(Pointing data for text and elements)
** START **
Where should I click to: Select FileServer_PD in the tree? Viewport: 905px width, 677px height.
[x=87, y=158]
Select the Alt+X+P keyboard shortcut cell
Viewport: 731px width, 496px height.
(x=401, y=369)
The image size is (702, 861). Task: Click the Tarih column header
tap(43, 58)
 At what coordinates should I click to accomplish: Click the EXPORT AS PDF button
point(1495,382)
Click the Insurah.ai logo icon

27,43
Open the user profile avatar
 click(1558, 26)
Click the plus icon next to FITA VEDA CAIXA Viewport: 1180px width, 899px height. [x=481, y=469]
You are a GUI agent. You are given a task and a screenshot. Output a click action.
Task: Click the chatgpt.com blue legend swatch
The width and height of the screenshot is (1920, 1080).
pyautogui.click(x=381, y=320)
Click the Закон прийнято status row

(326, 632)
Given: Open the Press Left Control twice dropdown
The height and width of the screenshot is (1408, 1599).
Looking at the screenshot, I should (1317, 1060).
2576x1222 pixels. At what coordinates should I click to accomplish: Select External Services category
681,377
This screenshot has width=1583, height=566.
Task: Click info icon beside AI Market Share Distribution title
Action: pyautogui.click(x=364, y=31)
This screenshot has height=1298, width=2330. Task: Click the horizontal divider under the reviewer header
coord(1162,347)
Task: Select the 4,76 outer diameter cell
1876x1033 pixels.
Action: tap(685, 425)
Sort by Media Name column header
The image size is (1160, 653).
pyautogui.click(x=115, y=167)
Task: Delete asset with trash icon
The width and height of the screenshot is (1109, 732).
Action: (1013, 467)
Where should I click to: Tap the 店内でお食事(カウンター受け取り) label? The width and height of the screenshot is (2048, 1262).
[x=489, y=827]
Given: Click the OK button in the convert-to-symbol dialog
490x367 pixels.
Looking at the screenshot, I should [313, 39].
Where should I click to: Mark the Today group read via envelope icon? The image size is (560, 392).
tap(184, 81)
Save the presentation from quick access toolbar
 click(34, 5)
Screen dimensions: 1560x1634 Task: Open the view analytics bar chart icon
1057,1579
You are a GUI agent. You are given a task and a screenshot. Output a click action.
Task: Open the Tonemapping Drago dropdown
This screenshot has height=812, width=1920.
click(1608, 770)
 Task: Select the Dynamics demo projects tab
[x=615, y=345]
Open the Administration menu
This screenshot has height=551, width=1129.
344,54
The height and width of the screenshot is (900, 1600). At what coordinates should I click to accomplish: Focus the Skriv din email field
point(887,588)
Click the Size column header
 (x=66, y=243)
** END **
**WHAT IS ASKED:** Could you reproduce all of the data above, line for line and without any changes?

**RESULT:**
Where should I click to: Select FileServer_PD in the tree? Viewport: 905px width, 677px height.
[x=87, y=158]
Select the Alt+X+P keyboard shortcut cell
Viewport: 731px width, 496px height.
(x=401, y=369)
The image size is (702, 861). Task: Click the Tarih column header
tap(43, 58)
 At what coordinates should I click to accomplish: Click the EXPORT AS PDF button
point(1495,382)
Click the Insurah.ai logo icon

27,43
Open the user profile avatar
 click(1558, 26)
Click the plus icon next to FITA VEDA CAIXA Viewport: 1180px width, 899px height. [x=481, y=469]
You are a GUI agent. You are given a task and a screenshot. Output a click action.
Task: Click the chatgpt.com blue legend swatch
The width and height of the screenshot is (1920, 1080).
pyautogui.click(x=381, y=320)
Click the Закон прийнято status row

(326, 632)
Given: Open the Press Left Control twice dropdown
The height and width of the screenshot is (1408, 1599).
Looking at the screenshot, I should (1317, 1060).
2576x1222 pixels. At what coordinates should I click to accomplish: Select External Services category
681,377
This screenshot has width=1583, height=566.
Task: Click info icon beside AI Market Share Distribution title
Action: pyautogui.click(x=364, y=31)
This screenshot has height=1298, width=2330. Task: Click the horizontal divider under the reviewer header
coord(1162,347)
Task: Select the 4,76 outer diameter cell
1876x1033 pixels.
Action: tap(685, 425)
Sort by Media Name column header
The image size is (1160, 653).
pyautogui.click(x=115, y=167)
Task: Delete asset with trash icon
The width and height of the screenshot is (1109, 732).
Action: (1013, 467)
Where should I click to: Tap the 店内でお食事(カウンター受け取り) label? The width and height of the screenshot is (2048, 1262).
[x=489, y=827]
Given: Click the OK button in the convert-to-symbol dialog
490x367 pixels.
Looking at the screenshot, I should [313, 39].
Where should I click to: Mark the Today group read via envelope icon? The image size is (560, 392).
tap(184, 81)
Save the presentation from quick access toolbar
 click(34, 5)
Screen dimensions: 1560x1634 Task: Open the view analytics bar chart icon
1057,1579
You are a GUI agent. You are given a task and a screenshot. Output a click action.
Task: Open the Tonemapping Drago dropdown
This screenshot has height=812, width=1920.
click(1608, 770)
 Task: Select the Dynamics demo projects tab
[x=615, y=345]
Open the Administration menu
This screenshot has height=551, width=1129.
344,54
The height and width of the screenshot is (900, 1600). At what coordinates should I click to accomplish: Focus the Skriv din email field
point(887,588)
Click the Size column header
 (x=66, y=243)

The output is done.